───── Provided entries

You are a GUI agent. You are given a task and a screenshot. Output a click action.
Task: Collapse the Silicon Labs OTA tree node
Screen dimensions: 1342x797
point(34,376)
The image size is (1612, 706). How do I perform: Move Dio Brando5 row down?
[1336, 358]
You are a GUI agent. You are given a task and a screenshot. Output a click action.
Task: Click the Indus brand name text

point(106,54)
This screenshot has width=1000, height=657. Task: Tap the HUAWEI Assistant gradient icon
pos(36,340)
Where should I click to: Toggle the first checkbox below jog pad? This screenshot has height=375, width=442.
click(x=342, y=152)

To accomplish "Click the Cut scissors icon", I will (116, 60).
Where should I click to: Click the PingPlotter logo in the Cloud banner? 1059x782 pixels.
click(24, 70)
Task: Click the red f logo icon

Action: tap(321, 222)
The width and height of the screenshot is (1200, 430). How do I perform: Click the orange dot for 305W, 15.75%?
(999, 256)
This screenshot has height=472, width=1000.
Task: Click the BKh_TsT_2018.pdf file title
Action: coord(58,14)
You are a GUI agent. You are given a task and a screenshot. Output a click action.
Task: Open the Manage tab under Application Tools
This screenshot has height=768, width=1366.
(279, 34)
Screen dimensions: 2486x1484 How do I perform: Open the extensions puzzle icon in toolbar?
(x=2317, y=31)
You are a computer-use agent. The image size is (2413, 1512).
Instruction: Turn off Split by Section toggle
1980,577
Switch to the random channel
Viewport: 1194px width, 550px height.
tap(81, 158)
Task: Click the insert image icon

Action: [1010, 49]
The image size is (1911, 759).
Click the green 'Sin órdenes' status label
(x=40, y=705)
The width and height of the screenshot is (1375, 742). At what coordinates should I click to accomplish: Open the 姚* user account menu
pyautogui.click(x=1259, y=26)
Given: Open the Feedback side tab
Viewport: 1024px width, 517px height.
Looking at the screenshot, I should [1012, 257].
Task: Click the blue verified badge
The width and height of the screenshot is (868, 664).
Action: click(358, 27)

──────────

Task directions —
In full and without deviation, reproduce the entries above.

Solved problem —
You are a GUI agent. You are given a task and a screenshot. Output a click action.
Task: Collapse the Silicon Labs OTA tree node
Screen dimensions: 1342x797
point(34,376)
The image size is (1612, 706). How do I perform: Move Dio Brando5 row down?
[1336, 358]
You are a GUI agent. You are given a task and a screenshot. Output a click action.
Task: Click the Indus brand name text

point(106,54)
This screenshot has width=1000, height=657. Task: Tap the HUAWEI Assistant gradient icon
pos(36,340)
Where should I click to: Toggle the first checkbox below jog pad? This screenshot has height=375, width=442.
click(x=342, y=152)

To accomplish "Click the Cut scissors icon", I will (116, 60).
Where should I click to: Click the PingPlotter logo in the Cloud banner? 1059x782 pixels.
click(24, 70)
Task: Click the red f logo icon

Action: tap(321, 222)
The width and height of the screenshot is (1200, 430). How do I perform: Click the orange dot for 305W, 15.75%?
(999, 256)
This screenshot has height=472, width=1000.
Task: Click the BKh_TsT_2018.pdf file title
Action: coord(58,14)
You are a GUI agent. You are given a task and a screenshot. Output a click action.
Task: Open the Manage tab under Application Tools
This screenshot has height=768, width=1366.
(279, 34)
Screen dimensions: 2486x1484 How do I perform: Open the extensions puzzle icon in toolbar?
(x=2317, y=31)
You are a computer-use agent. The image size is (2413, 1512).
Instruction: Turn off Split by Section toggle
1980,577
Switch to the random channel
Viewport: 1194px width, 550px height.
tap(81, 158)
Task: Click the insert image icon

Action: [1010, 49]
The image size is (1911, 759).
Click the green 'Sin órdenes' status label
(x=40, y=705)
The width and height of the screenshot is (1375, 742). At what coordinates should I click to accomplish: Open the 姚* user account menu
pyautogui.click(x=1259, y=26)
Given: Open the Feedback side tab
Viewport: 1024px width, 517px height.
Looking at the screenshot, I should [1012, 257].
Task: Click the blue verified badge
The width and height of the screenshot is (868, 664).
Action: click(358, 27)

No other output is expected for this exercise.